Hands On Training - East
Research Project April- June 2023

Foundation For Future London, Collaborative Commissions research project

Devising a performance-based methodology to: 

 

  1. Connecting to under-represented participants, particularly those experiencing isolation, with little or no experience of drama, performance-based workshops 

  2. Develop shared engagement techniques to recapture participants sense of play, who identify as neurodivergent, or have lived experience of long-term physical and/or mental ill-health and/or disability and experiencing isolation and withdrawal.

  3. Produce spontaneous accessible games/ ideas/ opportunities for individuals in the group to engage with improvisation, without triggering fear or anxiety. Devise simple play techniques utilising combined arts; drawing, painting, music, dance, storytelling, improvision to trigger performance

  4. To develop the ‘confidence, resilience and tenacity’ of individuals through creating short snappy comedy-based performances for social media to platform their talents encourage sustained participation.

Process (in-brief)

 

We engaged 8adults aged 19 to 82 years from diverse backgrounds to participate in a series of four workshops over a one week period. Introducing games in a traditional way of starting a drama workshop, were not an option for us, we felt it would trigger immediate resistance from some members of the group. Ice breakers can be awkward for those who are sceptical and have no drama experience. Often games can feel patronising, over easy or too complicated for newcomers to grasp.

 

We devised a four unthreatening exercises/methods to trigger a sense of playfulness, to break-down barriers to participation and provoked a playful environment.

  1. Drawing a portrait of someone in the group, in pairs, using A3 paper and different coloured felt pens, they put their pen to paper and could not remove it until they had finished drawing the portrait together. They had as long as the music lasted. This triggered laughter and fun it was not threatening as it was in pairs and produced exciting and funny drawings.

  2. We laid out felt pens and A3 paper and asked them if they could draw sketch us / in motion while we danced. Those participants who didn’t mind dancing joined in. It immediately initiated the element of play that built a natural informal process where play was re-initiated in all sorts of forms.

  3. Elan Game – We didn’t introduce the game to the group with this name. We played some music and I suggested that we tried to move one at a time, we could only move when the other person had stopped. This was fun and silly and we became more animated and trying to catch each other out. I then suggested that if two or more people started moving at once, they had to finish at the same time, together, in unison. Through the gentle introduction of the rules, we began to devise visual scenes and stories began to emerge and the group naturally began to talk to each other as they moved together – improvisation! They were improvising in the most relaxed and fun way.
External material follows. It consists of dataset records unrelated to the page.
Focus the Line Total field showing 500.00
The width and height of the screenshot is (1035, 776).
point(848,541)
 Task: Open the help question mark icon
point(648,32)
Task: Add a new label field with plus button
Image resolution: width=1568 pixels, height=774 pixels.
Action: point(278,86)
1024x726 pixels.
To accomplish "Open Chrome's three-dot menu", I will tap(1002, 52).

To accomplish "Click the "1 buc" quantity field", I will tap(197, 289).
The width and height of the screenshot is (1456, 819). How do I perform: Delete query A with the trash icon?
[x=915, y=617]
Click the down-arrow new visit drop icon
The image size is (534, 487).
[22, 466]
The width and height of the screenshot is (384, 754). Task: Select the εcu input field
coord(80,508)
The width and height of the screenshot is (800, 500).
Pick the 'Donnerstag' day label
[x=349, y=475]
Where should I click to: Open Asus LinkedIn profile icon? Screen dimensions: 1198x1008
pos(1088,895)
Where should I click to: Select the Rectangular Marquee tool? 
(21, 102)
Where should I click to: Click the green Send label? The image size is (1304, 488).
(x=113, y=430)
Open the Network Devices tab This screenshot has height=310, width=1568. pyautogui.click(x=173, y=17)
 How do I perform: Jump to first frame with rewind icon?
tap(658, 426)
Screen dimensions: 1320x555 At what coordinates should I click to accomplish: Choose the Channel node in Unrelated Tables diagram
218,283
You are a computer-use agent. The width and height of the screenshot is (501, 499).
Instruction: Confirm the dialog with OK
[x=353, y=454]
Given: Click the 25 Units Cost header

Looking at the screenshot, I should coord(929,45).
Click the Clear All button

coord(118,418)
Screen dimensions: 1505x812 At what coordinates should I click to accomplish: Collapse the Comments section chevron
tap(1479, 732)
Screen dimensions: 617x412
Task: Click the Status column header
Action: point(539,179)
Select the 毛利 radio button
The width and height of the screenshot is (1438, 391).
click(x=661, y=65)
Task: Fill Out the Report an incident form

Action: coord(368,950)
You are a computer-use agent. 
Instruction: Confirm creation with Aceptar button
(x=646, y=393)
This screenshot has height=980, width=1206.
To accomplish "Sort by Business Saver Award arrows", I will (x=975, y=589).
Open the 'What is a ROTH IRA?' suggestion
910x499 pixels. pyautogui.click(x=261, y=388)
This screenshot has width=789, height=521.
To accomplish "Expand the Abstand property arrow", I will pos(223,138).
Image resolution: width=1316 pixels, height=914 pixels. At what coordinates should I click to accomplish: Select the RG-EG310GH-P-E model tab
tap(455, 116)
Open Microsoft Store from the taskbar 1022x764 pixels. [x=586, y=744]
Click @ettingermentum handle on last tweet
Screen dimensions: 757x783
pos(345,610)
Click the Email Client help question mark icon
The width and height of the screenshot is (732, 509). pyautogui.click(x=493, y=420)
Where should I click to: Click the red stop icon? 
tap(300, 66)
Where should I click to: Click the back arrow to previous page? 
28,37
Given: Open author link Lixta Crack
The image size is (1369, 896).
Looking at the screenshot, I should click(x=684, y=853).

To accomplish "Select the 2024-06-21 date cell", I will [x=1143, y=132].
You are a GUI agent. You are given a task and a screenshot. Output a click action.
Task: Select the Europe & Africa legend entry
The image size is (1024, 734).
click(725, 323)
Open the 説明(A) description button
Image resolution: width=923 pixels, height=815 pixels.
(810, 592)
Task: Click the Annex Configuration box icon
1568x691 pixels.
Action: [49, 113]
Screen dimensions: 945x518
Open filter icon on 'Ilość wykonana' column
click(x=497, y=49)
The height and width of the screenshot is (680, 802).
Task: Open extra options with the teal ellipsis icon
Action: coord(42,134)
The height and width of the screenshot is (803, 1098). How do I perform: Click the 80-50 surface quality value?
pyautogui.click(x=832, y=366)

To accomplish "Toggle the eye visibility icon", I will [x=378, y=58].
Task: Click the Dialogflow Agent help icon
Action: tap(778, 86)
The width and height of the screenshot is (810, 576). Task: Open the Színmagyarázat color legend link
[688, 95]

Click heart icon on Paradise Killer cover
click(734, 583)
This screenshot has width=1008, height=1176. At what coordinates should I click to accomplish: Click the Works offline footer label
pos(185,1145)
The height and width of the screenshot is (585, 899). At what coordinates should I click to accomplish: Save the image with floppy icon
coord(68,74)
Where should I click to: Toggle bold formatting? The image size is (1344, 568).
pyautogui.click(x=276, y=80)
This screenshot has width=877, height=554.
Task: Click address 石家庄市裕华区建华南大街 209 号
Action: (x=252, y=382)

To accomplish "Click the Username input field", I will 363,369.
  4. We then took the group out into the estate we played music, visited play parks and as they played I began to film them. We naturally devised short comic ideas sequences for social media. The group helped to edit the footage.   

Project Outcomes

 

Play is an extremely powerful tool for those with no experience of drama. Play techniques can be experienced at all ages, connecting with play is a natural precursor to improvisation and requires similar spontaneity and imagination but is far less daunting and pressure building, a structure to use for devising.

 

Play is great for engaging those with less experience and confidence to participate in drama

 

(1) is self-chosen and self-directed

(2) is motivated by means more than ends

(3) is guided by mental rules

(4) includes a strong element of imagination

 

In social play, the ways of playing must be agreed upon by all of the players, every idea or rule must be approved, by all others. The most important rule in play is the freedom to quit. That is part and parcel of play and every player knows that. Freedom to quit is what makes it so collaborative as all the players want to keep the game going so as to continue their own fun, and because they know that others may quit at any time, they are motivated to make sure that others are having fun.

 

That means paying attention, even to their nonverbal expressions of happiness or unhappiness, play provides a platform for getting their own needs met while also helping others meet theirs. It is a natural way to build confidence with great artistic results.